Available records Block Start

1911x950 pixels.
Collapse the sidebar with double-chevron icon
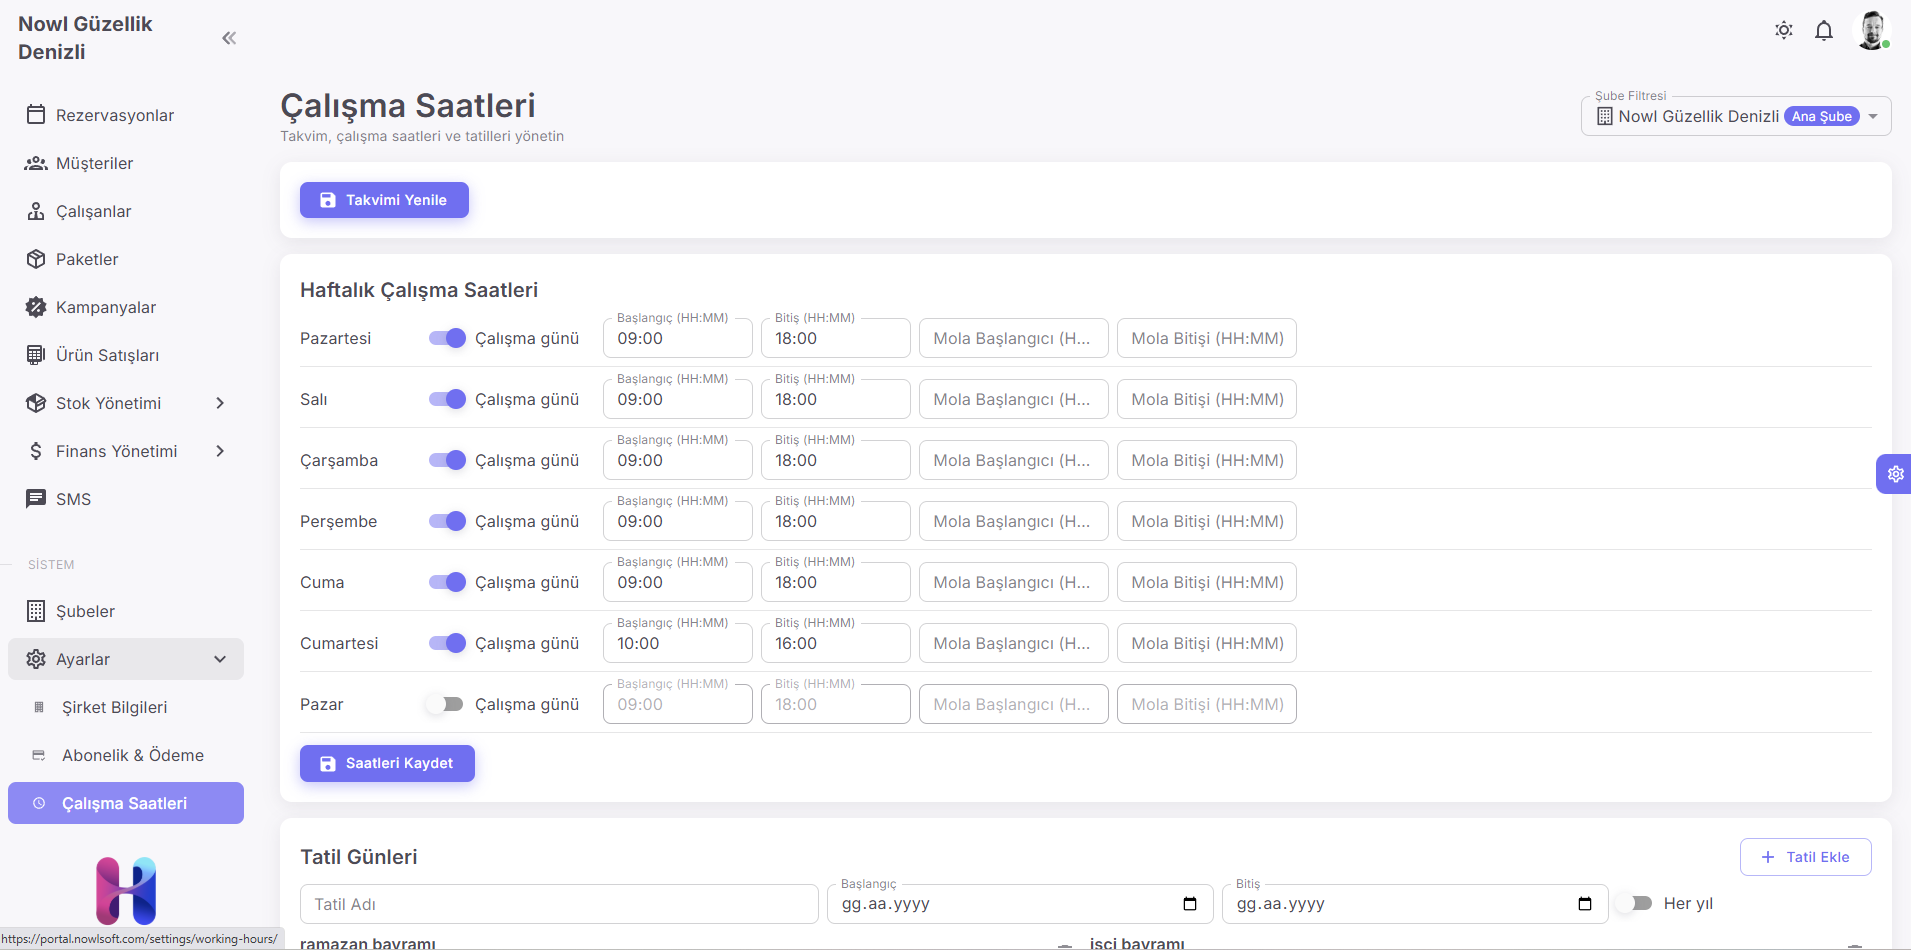click(x=229, y=38)
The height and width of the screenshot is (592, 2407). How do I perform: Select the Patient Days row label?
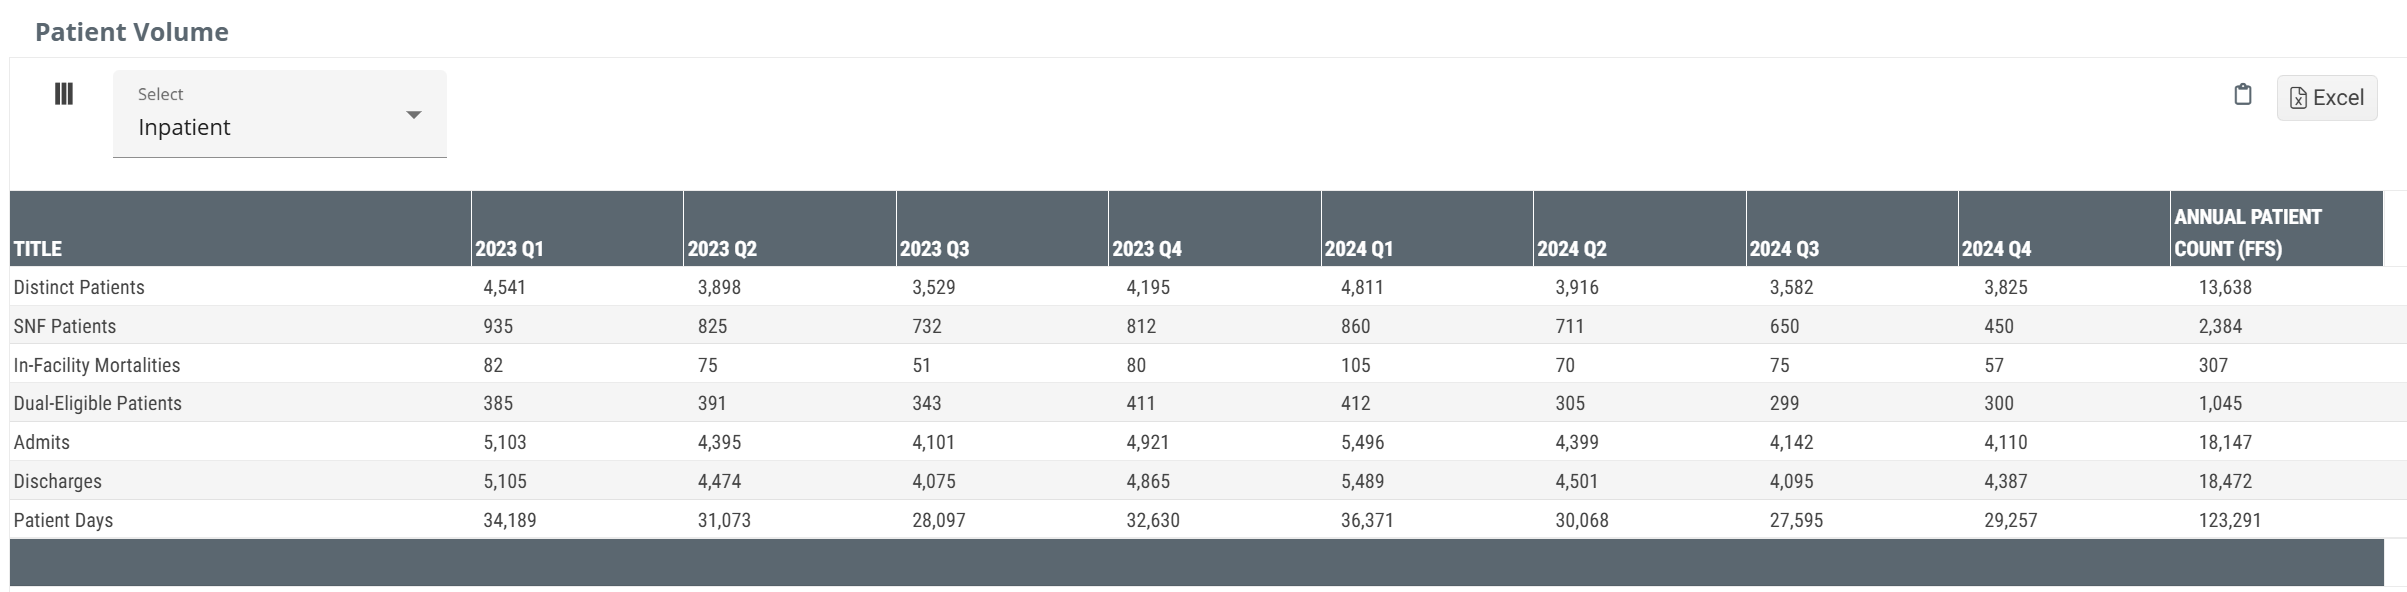coord(63,520)
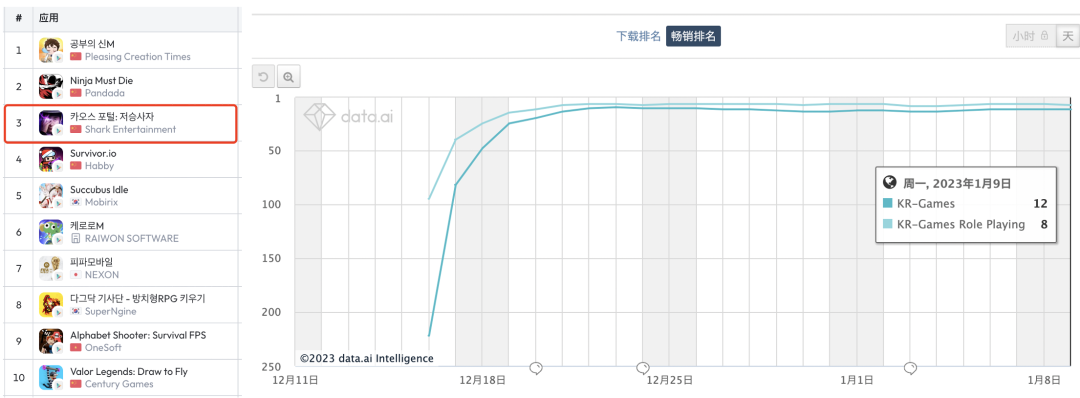
Task: Open the Succubus Idle app icon
Action: point(52,196)
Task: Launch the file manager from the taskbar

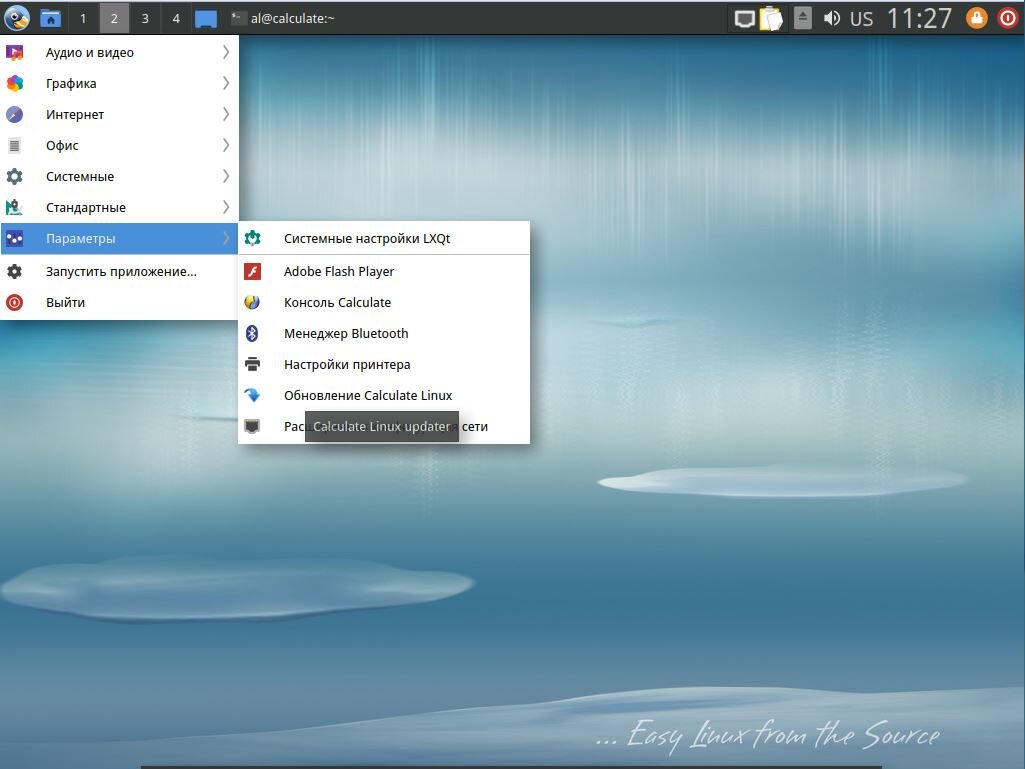Action: 49,17
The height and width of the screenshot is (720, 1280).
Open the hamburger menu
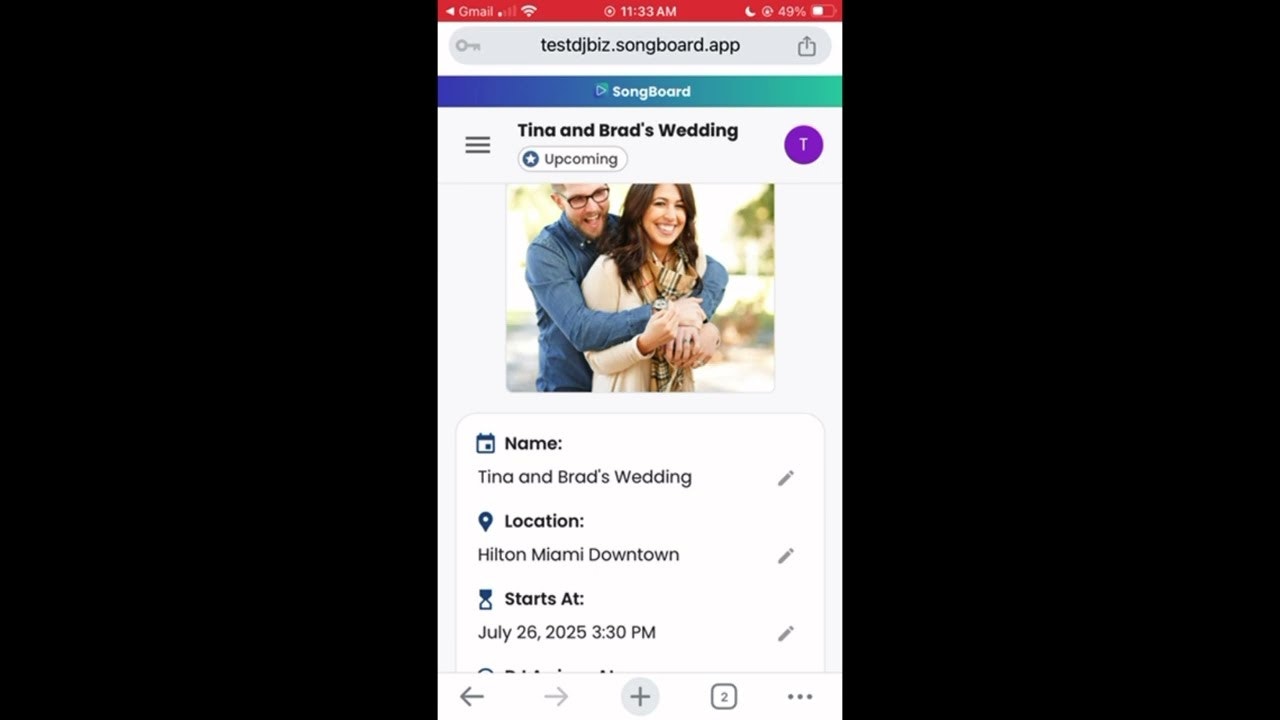coord(478,145)
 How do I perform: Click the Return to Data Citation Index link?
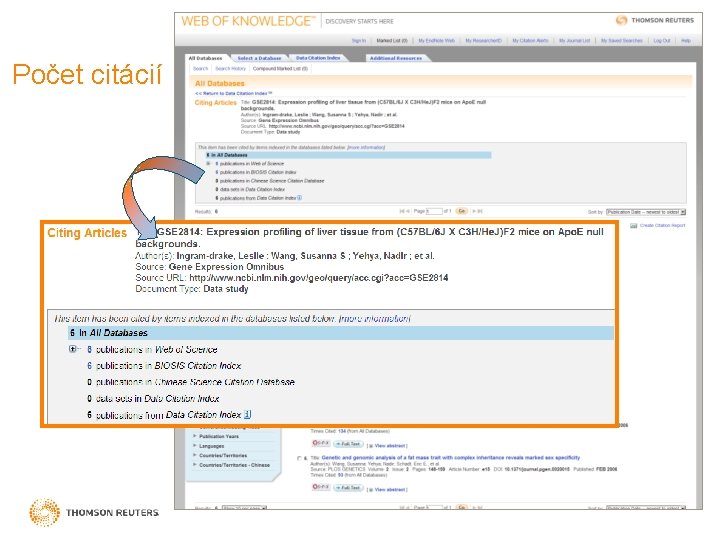coord(234,93)
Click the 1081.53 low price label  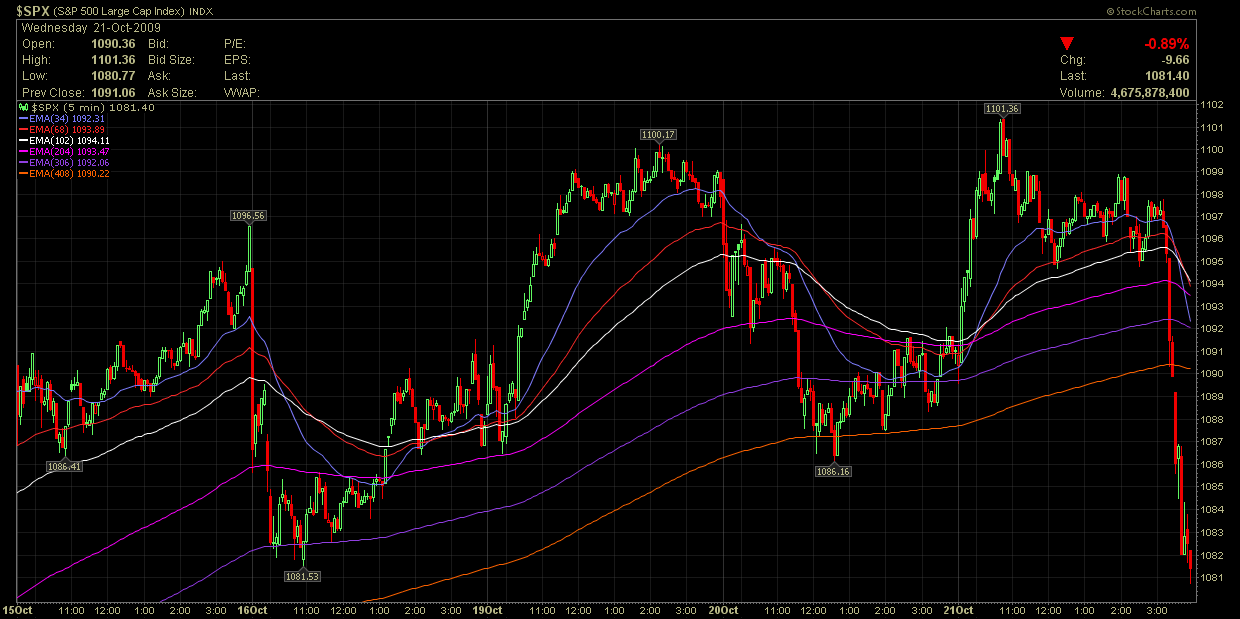(x=302, y=576)
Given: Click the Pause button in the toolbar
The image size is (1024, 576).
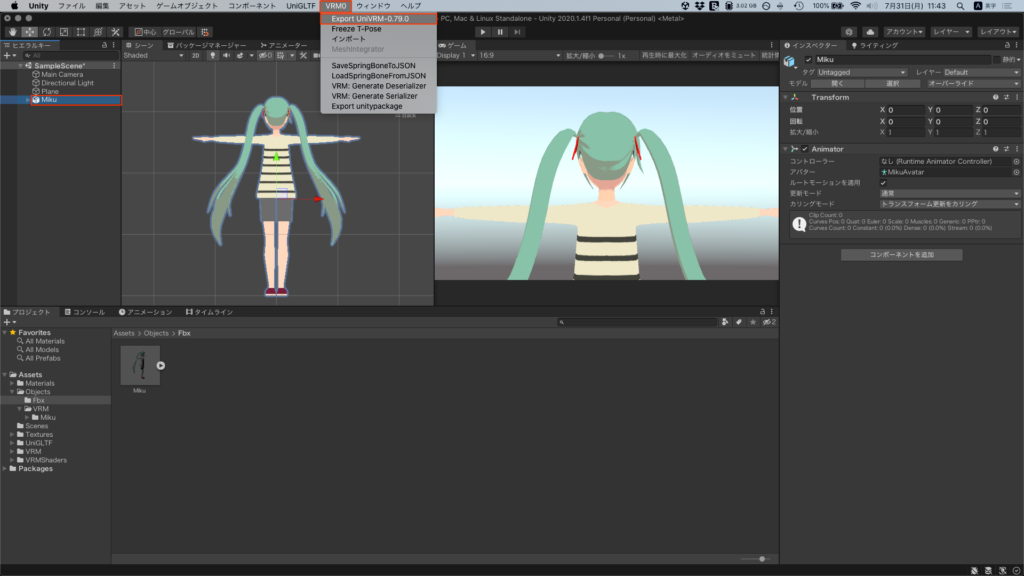Looking at the screenshot, I should coord(500,32).
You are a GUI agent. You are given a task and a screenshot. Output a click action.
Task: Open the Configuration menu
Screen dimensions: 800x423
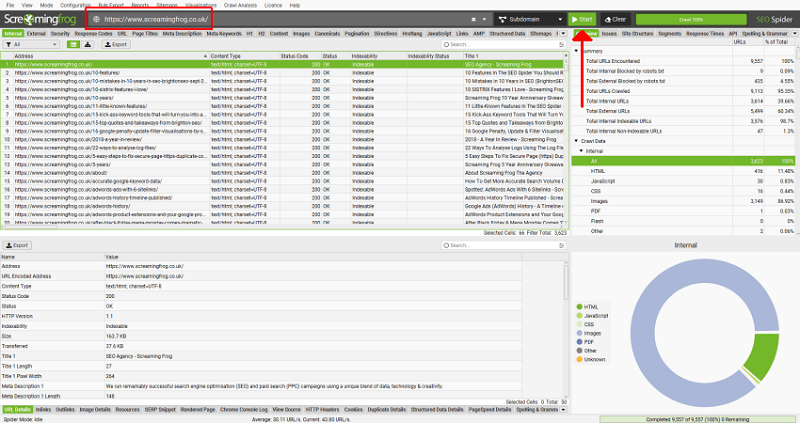(76, 5)
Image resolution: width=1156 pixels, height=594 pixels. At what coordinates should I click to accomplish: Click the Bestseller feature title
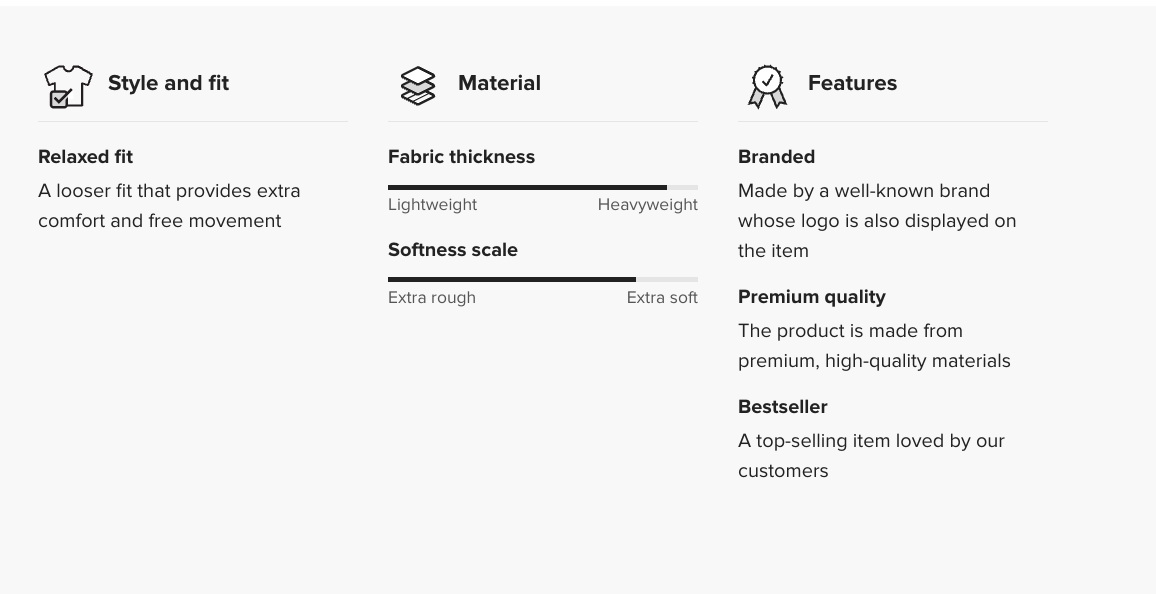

Available records Block End

• Exercise goal
Please write out the lines above exactly, from the one that contains "Task: Open the Configuration menu" through the final line, and include none of the pictures.

• Your response
Task: Open the Configuration menu
Screen dimensions: 800x423
(76, 5)
Image resolution: width=1156 pixels, height=594 pixels. At what coordinates should I click to accomplish: Click the Bestseller feature title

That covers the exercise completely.